Escrito en rojo. Por Emma Goldman

  • Stirner
  • octubre 19, 2021
  • 9:36 am
  • No hay comentarios

¡Prende alto, oh vigorosa llama!
Hacia la inmensidad del cielo, donde todos puedan verte.
¡Esclavos del mundo! Nuestra causa es la misma;
Una es la inmemorial vergüenza;
Una es la lucha, y en nombre de una sola —la humanidad—
combatimos para liberar al hombre.
—Voltairine de Cleyre

La conocí por vez primera —a ella, la anarquista más brillante y talentosa que haya producido América— en Filadelfia, en agosto de 1893. Yo había ido a la ciudad para pronunciar un discurso ante los que se habían quedado sin empleo durante la gran crisis de ese año, y estaba deseando visitar a Voltairine, de cuyas excepcionales dotes como ponente había oído hablar en Nueva York. Me la encontré enferma en cama, con la cabeza cubierta de hielo y el rostro marcado por el sufrimiento. Aprendí que esta circunstancia se repetía tras cada aparición pública de Voltairine: la dejaba postrada durante días, en sostenida agonía, rendida a cierta disfunción del sistema nervioso que había desarrollado en su infancia temprana e iba a peor con los años. Debido al evidente tormento de mi anfitriona, y a pesar de que ella, en alarde de un gran coraje, hacía lo posible por ocultármelo, no me entretuve en esta primera visita. Pero el destino hace gala de un humor extraño. En la tarde de aquel mismo día, Voltairine se vio obligada a arrastrar su quebradizo y atribulado cuerpo hacia una sala atestada de gente y con escasa ventilación, a fin de prestar declaración a mi favor. A instancias de las autoridades de Nueva York, los guardianes de la ley y el desorden de Filadelfia me habían arrestado según me disponía a entrar en la sala de conferencias, para después llevarme a la comisaría de la Ciudad del Amor Fraternal.

Volví a ver a Voltairine en la penitenciaría de la isla de Blackwell. Fue ella, que había venido a Nueva York para impartir su clase magistral, En defensa de Emma Goldman y la libertad de expresión, quien se acercó a visitarme. Desde entonces y hasta sus últimos días, nuestras obras y nuestras vidas confluyeron con asiduidad, a menudo en armoniosos encuentros y otras veces en la distancia, pero siempre con Voltairine grabada en mi retina como una personalidad enérgica, una mente brillante, ferviente idealista e incansable luchadora, una compañera denodada y leal. Además del amor y la admiración de sus amigos, su extraordinaria capacidad para someter los impedimentos físicos, la que era su característica más notable, le hizo valerse incluso el respeto de sus enemigos. En su revelador ensayo, La idea dominante, se encuentra una de las claves de ese poder que habitaba en su frágil cuerpo.

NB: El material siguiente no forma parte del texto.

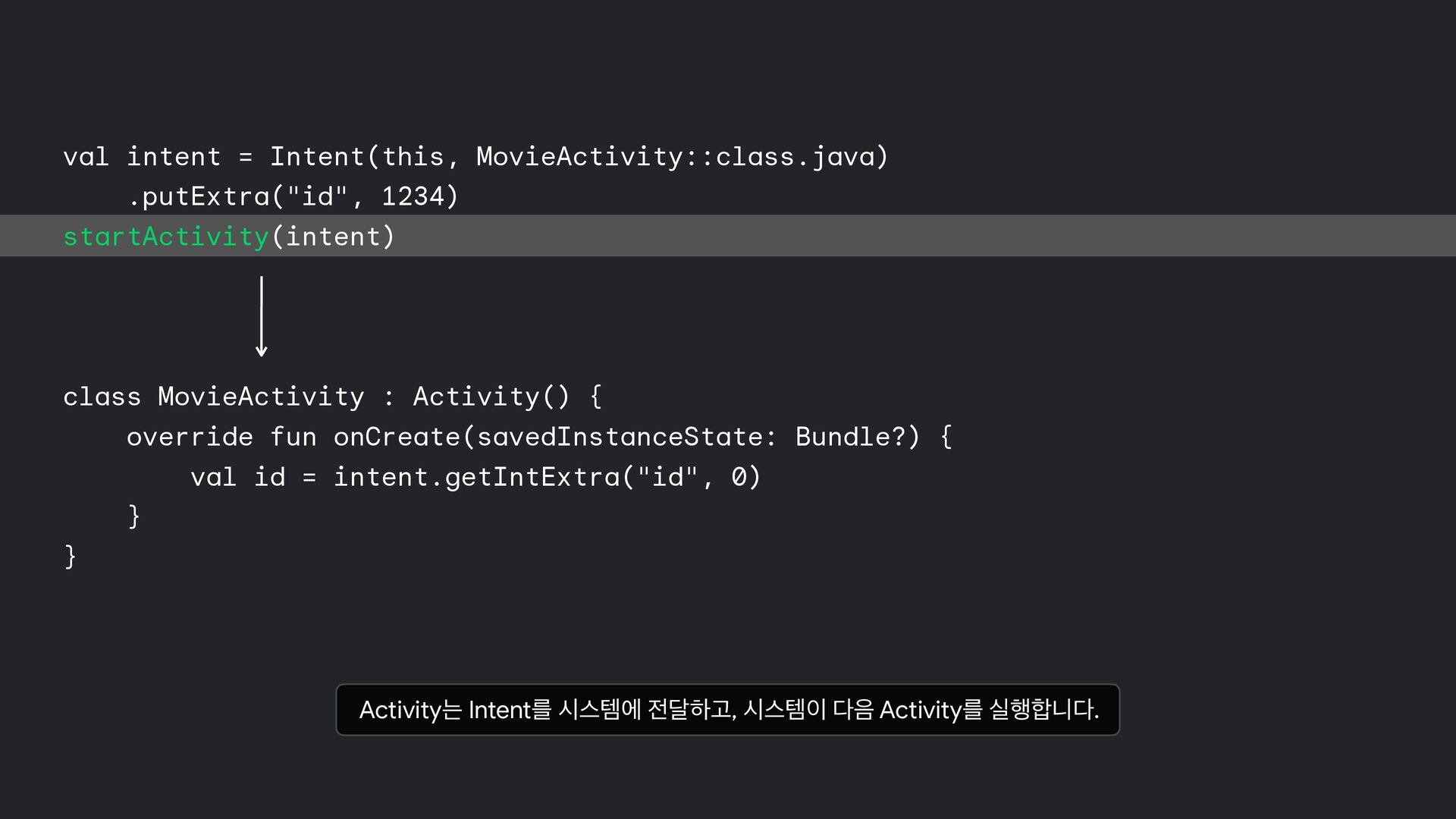
Task: Click savedInstanceState parameter name
Action: tap(620, 437)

«En todo lo que vive», escribe, «si uno mira con atención, se perfila una idea; una idea, viva o muerta, a veces más intensa cuando muerta, con trazos rígidos e inquebrantables que preñan la viva imagen con la apariencia severa e inmutable de los muertos. A diario nos movemos entre estas sombras inflexibles, menos perceptibles, más duraderas que el granito, imbuidas en la negrura de los tiempos, dominando cuerpos vivos y cambiantes con almas muertas e inmutables. Y también conocemos de almas vivas que dominan cuerpos que se apagan, ideas vivas que reinan sobre la decadencia y la muerte. No piensen que hablo sólo de la vida humana. La huella de la persistencia o de la voluntad itinerante se ve en la brizna de hierba enraizada en su porción de tierra, así como en las telarañas que flotan y se suspenden muy por encima de nuestras cabezas, en el mundo libre del aire».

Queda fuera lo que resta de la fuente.